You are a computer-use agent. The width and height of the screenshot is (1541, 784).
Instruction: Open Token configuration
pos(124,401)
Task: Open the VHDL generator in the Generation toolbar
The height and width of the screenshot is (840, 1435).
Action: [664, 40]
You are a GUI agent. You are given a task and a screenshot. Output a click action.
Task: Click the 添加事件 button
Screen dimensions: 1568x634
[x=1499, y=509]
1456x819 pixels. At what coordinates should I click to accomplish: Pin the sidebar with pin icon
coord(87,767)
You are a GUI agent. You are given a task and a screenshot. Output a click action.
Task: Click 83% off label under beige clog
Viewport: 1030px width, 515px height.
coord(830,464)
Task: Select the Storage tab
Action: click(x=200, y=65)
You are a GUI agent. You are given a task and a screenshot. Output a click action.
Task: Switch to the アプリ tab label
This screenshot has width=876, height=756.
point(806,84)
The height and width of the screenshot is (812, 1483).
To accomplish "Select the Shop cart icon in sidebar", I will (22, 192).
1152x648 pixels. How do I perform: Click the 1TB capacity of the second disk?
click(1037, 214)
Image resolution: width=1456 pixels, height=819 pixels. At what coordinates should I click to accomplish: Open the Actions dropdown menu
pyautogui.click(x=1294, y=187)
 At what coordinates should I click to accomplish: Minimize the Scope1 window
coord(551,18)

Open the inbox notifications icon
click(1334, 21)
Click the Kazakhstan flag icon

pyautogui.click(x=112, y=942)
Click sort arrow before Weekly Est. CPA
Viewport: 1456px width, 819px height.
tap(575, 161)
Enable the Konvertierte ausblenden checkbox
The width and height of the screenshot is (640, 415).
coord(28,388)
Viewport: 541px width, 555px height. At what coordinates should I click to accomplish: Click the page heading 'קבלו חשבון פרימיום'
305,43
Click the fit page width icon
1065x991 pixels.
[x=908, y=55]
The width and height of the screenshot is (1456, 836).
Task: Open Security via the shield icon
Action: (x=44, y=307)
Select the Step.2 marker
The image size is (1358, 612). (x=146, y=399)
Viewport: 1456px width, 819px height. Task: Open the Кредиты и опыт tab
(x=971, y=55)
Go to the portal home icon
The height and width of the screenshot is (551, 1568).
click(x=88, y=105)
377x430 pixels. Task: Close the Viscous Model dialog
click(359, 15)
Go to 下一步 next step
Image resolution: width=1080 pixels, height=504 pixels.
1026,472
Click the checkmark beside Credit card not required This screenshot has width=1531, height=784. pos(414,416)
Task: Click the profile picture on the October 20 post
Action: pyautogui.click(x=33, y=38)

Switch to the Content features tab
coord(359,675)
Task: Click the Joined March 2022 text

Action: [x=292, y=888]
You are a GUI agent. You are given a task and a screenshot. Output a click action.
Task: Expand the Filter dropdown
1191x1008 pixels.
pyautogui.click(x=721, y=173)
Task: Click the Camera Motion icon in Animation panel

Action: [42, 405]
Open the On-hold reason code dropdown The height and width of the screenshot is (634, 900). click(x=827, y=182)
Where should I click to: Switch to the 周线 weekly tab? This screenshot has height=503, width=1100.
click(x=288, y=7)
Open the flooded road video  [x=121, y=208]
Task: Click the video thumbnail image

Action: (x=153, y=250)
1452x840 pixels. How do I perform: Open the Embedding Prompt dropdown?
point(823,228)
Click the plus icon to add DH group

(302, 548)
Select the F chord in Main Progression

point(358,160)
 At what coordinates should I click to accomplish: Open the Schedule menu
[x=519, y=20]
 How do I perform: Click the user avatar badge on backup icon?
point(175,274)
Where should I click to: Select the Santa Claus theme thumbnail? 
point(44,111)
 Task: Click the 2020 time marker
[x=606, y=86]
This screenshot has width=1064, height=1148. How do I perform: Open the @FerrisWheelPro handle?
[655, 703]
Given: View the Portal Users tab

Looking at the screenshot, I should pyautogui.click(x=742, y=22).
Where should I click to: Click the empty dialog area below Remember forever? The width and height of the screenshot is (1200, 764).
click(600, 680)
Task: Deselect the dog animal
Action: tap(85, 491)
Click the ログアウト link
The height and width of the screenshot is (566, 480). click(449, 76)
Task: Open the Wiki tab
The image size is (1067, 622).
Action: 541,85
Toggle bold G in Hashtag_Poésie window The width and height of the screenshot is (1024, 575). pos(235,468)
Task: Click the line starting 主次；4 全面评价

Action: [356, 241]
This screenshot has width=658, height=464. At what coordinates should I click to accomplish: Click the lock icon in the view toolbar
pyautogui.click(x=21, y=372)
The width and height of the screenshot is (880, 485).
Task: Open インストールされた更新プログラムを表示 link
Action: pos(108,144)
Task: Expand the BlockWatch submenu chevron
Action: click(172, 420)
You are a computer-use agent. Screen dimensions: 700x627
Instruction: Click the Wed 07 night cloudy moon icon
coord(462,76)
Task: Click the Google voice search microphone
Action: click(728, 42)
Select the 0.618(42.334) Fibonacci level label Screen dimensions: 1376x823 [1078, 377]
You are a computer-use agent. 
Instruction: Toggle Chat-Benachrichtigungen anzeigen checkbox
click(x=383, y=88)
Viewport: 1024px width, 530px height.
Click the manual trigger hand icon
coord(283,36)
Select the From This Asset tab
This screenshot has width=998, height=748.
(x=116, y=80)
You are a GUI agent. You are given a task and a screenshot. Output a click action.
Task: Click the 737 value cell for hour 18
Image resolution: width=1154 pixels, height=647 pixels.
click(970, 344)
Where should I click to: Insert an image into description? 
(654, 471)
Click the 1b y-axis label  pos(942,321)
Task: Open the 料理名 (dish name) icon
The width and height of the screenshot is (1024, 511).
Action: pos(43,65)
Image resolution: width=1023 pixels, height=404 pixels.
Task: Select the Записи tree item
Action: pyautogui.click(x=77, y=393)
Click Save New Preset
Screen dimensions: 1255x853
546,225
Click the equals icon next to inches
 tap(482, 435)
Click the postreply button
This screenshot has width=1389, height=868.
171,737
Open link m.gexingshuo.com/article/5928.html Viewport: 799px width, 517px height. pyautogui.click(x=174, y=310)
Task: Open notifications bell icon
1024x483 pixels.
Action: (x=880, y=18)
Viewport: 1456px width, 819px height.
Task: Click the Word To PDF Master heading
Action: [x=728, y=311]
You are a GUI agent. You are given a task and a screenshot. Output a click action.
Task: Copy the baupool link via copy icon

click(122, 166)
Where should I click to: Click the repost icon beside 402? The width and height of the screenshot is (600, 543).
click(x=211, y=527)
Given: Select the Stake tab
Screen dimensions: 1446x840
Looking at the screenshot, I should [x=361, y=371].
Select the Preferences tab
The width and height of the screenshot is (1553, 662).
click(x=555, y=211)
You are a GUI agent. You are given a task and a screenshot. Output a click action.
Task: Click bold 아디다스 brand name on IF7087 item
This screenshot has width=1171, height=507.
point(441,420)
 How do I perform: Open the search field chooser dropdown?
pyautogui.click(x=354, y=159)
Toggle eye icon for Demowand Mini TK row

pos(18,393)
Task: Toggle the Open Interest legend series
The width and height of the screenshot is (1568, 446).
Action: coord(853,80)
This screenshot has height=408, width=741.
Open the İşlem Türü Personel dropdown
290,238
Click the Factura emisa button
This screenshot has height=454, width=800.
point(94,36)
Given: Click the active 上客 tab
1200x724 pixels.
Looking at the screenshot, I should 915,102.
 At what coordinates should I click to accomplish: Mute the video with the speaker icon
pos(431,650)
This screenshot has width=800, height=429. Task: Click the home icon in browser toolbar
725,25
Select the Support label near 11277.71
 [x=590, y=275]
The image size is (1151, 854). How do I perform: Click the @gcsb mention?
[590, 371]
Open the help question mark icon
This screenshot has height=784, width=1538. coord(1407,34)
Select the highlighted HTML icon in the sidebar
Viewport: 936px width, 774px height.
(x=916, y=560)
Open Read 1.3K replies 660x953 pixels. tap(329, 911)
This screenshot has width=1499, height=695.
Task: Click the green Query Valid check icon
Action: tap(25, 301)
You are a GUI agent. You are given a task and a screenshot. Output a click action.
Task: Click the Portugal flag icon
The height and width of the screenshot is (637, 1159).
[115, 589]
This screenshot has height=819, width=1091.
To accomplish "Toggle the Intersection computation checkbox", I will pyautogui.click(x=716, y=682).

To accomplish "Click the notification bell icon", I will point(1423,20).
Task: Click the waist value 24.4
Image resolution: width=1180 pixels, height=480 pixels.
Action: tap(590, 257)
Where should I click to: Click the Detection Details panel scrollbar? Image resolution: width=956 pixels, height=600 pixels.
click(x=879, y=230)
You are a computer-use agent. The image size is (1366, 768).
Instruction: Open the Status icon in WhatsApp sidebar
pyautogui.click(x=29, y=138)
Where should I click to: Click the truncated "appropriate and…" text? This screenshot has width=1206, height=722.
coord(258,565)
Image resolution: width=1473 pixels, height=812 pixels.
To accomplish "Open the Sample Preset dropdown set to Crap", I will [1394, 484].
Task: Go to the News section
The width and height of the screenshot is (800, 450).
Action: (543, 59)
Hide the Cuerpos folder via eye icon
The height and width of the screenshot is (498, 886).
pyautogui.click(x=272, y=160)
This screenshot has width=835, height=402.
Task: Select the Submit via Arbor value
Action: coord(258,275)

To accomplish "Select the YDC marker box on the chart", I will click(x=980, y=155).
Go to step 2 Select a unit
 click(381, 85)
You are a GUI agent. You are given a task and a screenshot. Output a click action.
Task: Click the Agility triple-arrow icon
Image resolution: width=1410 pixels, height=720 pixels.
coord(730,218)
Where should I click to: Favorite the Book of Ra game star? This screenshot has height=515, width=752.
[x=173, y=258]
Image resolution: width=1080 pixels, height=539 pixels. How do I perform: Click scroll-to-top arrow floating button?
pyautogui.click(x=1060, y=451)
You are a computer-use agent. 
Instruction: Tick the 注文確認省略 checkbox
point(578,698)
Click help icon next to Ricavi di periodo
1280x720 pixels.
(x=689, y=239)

+===+

Rewrite the rows above from the start through the line containing "Action: [664, 40]", both ends included, with their requests. Multiply every click coordinate in the answers by 1.7 and round to whole numbers, with halves rounded up.

You are a computer-use agent. The width and height of the screenshot is (1541, 784).
Instruction: Open Token configuration
pos(211,682)
Task: Open the VHDL generator in the Generation toolbar
The height and width of the screenshot is (840, 1435).
Action: [1129, 68]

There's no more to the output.